According to Christensen, the “text-centric inculcation within print and academic culture has led us to make certain expectations of what a music theory text should look like, and we have understandable trouble seeing outside of these frames” ([2011] (2016), 69–70). While agreeing with Christensen, I argue that we have even more to reframe: when writing our histories of music theory (whether centered on the partimento tradition or early nineteenth-century chromatic harmony), we must actively seek out and elevate “hidden” music-theoretical contributions, particularly those by women and members of other underrepresented groups. This shift will help us, as Christensen notes, “represent the music theorist in a more realistic light” and learn to “see music theory as a living, engaging, and ultimately human pursuit” ([2011] 2016, 71).
An intrinsically hegemonic practice, canonization “is a process of selection, of ruling in and ruling out, of choosing how attention ought to be distributed. But it is by no means a process of natural selection” (Flannery and Griffin 2024, 202). For music-specific critiques of canonization, see Randel 1992, Citron 1993, Goehr 2002, Christensen [2011] 2016, Shreffler 2011, Bradley 2017, Madrid 2017, Palfy and Gilson 2018, Vágnerová and Molina 2018, Walker 2020, Hannaford 2021, Kim 2021, Luong and Myers 2021, Slater 2021, Leonard 2022, and Kim 2023.

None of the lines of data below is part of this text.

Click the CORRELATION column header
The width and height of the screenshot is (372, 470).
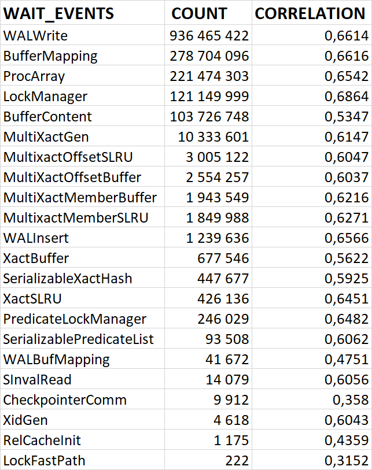coord(310,14)
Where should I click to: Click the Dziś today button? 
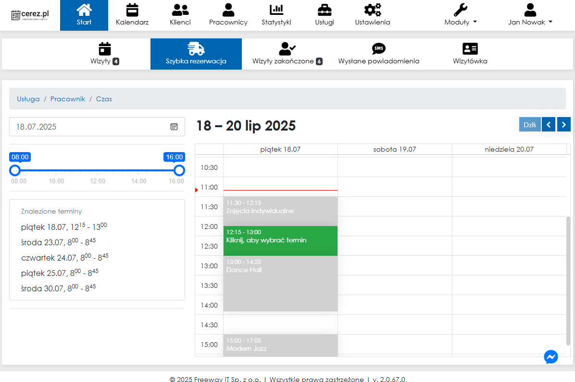click(530, 124)
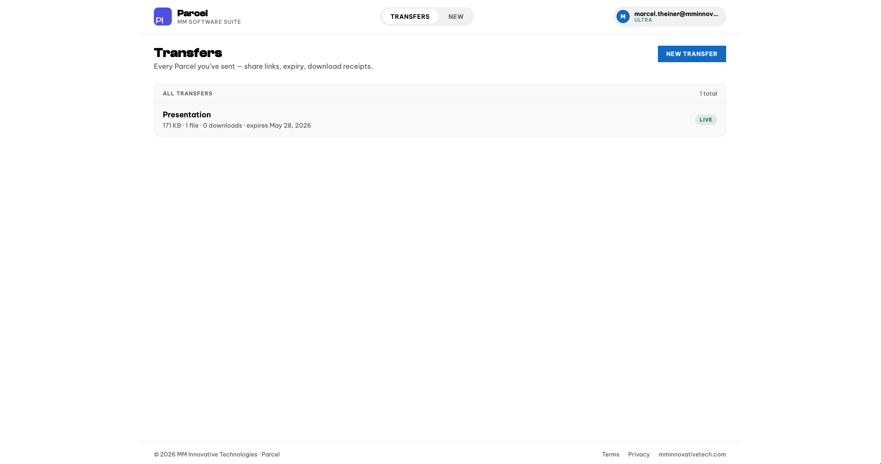Click the copyright MM Innovative Technologies text
The width and height of the screenshot is (881, 464).
pyautogui.click(x=216, y=454)

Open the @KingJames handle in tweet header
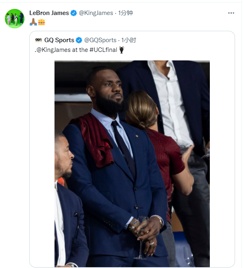96,13
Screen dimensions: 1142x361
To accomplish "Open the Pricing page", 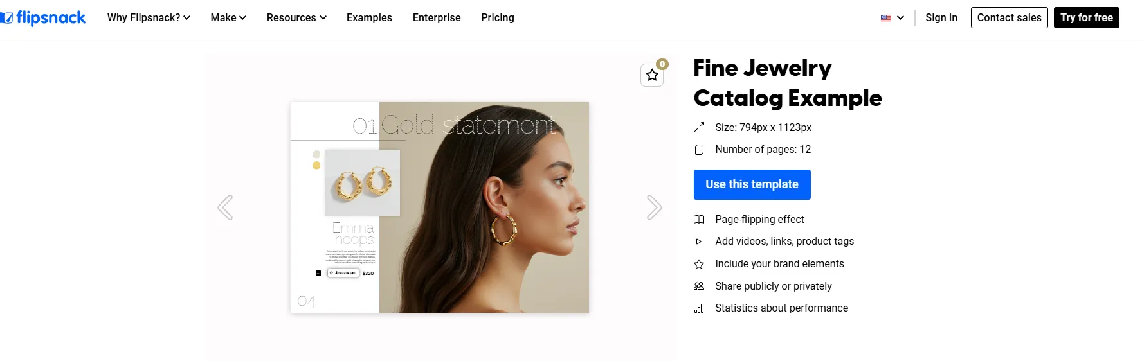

While a full discussion of this issue beyond the scope of the current article, I argue that our staunch commitment to linear timelines has also fostered a sense of tunnel history, with beloved major figures “sealed off from contact with or contamination by anything . . . going on in any of the other tunnels” (Hexter 1961, 194–95). As David Hackett Fischer warns, these tunnel histories are “not merely incomplete but seriously inaccurate, which is what happens when a complex problem of development is taken apart and its components are extruded into long thin ribbons of change” (1970, 143). Speaking directly to music theorists, Cristle Collins Judd (2000, 59) exposes this ahistorical, “beads-on-a-string” approach to the past—which “strives for comprehensiveness while stressing continuity and highlighting innovation”—as a form of disciplinary gatekeeping.